Pour la première fois, ils réagissent. Signe que les temps changent ? Ce qui
est clair c'est que les consommateurs sont de plus en plus conscients de ce
qu'ils partagent, du fait que leurs données doivent être protégées et c'est
l'un des prochains grands défis pour les réseaux sociaux (pas que Facebook)
mais également pour les entreprises.
L'avenir
est du côté de la Chine ?
Il
est également intéressant de noter que si Facebook et ses 800 millions de
membres est leader sur l'ensemble de ses marchés, il n'est quasiment pas
présent en Chine (et en Russie). Cela est évidemment liée à la censure et au
nationalisme chinois mais c'est également en raison d'une différence culturelle
majeure (qui tend à s'estomper malgré tout chez les plus jeunes) : on ne
partage pas avec son vrai nom en Chine (même si on assiste à une tendance
inverse chez les plus jeunes).
Les réseaux sociaux chinois l'ont bien compris et
respectent l'anonymat et c'est aussi ce qui leur vaut ce succès sans précédent.

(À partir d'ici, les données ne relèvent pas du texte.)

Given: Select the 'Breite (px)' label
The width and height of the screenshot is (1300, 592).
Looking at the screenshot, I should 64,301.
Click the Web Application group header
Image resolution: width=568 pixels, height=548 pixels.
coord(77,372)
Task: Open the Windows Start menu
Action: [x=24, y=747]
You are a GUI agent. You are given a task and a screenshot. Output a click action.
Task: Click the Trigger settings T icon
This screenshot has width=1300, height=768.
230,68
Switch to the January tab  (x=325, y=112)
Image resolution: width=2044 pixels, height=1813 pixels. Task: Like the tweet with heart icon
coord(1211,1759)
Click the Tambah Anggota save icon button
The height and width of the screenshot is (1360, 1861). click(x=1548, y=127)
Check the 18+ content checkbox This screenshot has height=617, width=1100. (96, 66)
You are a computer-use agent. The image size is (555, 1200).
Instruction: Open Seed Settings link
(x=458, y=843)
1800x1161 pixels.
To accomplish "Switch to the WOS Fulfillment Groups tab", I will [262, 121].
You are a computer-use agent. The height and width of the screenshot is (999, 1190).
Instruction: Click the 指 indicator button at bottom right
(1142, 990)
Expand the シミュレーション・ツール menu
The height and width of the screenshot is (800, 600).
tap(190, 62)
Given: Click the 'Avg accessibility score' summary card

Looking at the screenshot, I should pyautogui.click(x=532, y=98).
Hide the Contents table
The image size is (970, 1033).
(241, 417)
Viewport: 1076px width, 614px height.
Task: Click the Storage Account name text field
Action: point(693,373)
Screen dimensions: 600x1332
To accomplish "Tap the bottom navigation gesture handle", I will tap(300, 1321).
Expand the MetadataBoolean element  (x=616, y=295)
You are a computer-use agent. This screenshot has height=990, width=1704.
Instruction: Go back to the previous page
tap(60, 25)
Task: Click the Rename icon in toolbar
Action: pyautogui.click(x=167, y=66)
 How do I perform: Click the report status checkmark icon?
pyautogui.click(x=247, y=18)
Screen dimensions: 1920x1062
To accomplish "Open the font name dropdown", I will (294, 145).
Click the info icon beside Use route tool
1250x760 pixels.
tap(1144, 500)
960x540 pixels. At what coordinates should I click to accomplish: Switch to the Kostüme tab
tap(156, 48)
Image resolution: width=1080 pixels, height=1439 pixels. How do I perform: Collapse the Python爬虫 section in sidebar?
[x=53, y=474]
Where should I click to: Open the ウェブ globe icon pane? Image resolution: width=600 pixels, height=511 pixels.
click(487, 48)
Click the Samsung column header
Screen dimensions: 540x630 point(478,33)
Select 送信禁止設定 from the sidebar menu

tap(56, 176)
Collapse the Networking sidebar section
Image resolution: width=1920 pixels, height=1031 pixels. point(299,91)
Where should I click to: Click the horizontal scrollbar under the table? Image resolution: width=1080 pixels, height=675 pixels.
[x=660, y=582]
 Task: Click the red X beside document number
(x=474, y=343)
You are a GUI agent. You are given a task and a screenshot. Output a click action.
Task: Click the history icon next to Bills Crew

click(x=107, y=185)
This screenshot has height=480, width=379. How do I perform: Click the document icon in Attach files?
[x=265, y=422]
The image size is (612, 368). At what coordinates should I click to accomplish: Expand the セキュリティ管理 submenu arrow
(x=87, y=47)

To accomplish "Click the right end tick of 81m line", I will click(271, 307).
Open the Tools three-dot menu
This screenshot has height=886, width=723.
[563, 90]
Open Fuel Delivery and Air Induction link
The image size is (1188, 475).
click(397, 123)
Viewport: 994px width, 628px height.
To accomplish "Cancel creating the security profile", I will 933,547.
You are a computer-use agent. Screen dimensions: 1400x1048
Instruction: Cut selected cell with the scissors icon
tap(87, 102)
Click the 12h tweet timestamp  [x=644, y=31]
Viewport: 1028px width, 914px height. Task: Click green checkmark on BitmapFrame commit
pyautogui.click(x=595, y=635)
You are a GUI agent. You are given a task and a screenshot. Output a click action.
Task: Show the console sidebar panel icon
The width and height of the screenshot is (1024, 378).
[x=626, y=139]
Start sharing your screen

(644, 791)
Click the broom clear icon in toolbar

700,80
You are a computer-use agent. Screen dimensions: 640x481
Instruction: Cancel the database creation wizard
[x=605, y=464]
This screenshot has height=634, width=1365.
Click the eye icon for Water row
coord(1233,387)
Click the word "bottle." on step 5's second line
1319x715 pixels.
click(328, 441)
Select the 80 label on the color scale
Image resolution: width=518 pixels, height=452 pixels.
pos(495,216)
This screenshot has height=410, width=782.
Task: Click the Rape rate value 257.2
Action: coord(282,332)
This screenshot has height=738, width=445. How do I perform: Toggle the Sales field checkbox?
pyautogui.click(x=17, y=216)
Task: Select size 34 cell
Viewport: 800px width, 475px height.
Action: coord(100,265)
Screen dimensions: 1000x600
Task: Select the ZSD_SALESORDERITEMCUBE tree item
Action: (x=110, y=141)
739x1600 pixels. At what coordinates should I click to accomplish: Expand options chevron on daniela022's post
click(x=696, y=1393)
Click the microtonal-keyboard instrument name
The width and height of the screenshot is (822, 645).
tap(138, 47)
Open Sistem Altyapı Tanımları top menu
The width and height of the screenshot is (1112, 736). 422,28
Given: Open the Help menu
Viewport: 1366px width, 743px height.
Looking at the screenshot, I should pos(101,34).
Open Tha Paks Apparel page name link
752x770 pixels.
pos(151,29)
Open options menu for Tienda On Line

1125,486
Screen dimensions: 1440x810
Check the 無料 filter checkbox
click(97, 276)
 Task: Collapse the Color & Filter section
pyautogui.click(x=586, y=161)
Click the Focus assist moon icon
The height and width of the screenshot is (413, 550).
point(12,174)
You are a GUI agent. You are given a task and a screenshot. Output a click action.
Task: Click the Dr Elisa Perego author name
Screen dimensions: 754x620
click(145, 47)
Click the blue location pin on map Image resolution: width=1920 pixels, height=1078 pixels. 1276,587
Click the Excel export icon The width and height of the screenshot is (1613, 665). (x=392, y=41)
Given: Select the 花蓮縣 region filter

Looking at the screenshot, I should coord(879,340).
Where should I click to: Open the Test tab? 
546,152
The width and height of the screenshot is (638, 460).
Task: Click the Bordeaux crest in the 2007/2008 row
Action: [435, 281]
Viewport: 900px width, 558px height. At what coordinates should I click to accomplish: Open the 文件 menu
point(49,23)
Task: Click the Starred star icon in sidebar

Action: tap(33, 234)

Quand on pense à l'avenir des médias sociaux, on peut évidemment penser à
Google Plus mais il est impossible d'ignorer la Chine et la manière dont les
réseaux locaux pourraient modifier notre écosystème.
Il
semble assez évident que la prochaine étape de la Chine est de s'installer de
manière plus évidente à l'étranger (pas que via des capitaux).
Je
crois que les internautes ont toujours besoin et envie de partager leurs vraies
vies, leurs vraies histoires, leurs vraies soirée, leurs vrais
"tout"... mais sans que cela soit rattaché à leur nom ou sans qu'ils
aient à se soucier que quiconque (patron, recruteur potentiel, etc.) puisse
retomber dessus un jour ou l'autre.
Pourquoi
cette évolution ne viendrait pas des réseaux sociaux chinois ?
La principale
faiblesse de Facebook réside dans le fait que c’est un endroit à la mode et pas
encore un outil (à l’instar de Google par exemple) et que par conséquent, il pourrait être passé de mode. C’est évidemment un élément
sur lequel les équipes semblent travailler avec l’annonce prochaine d’un
téléphone mais également avec le partenariat avec Bing et autres services.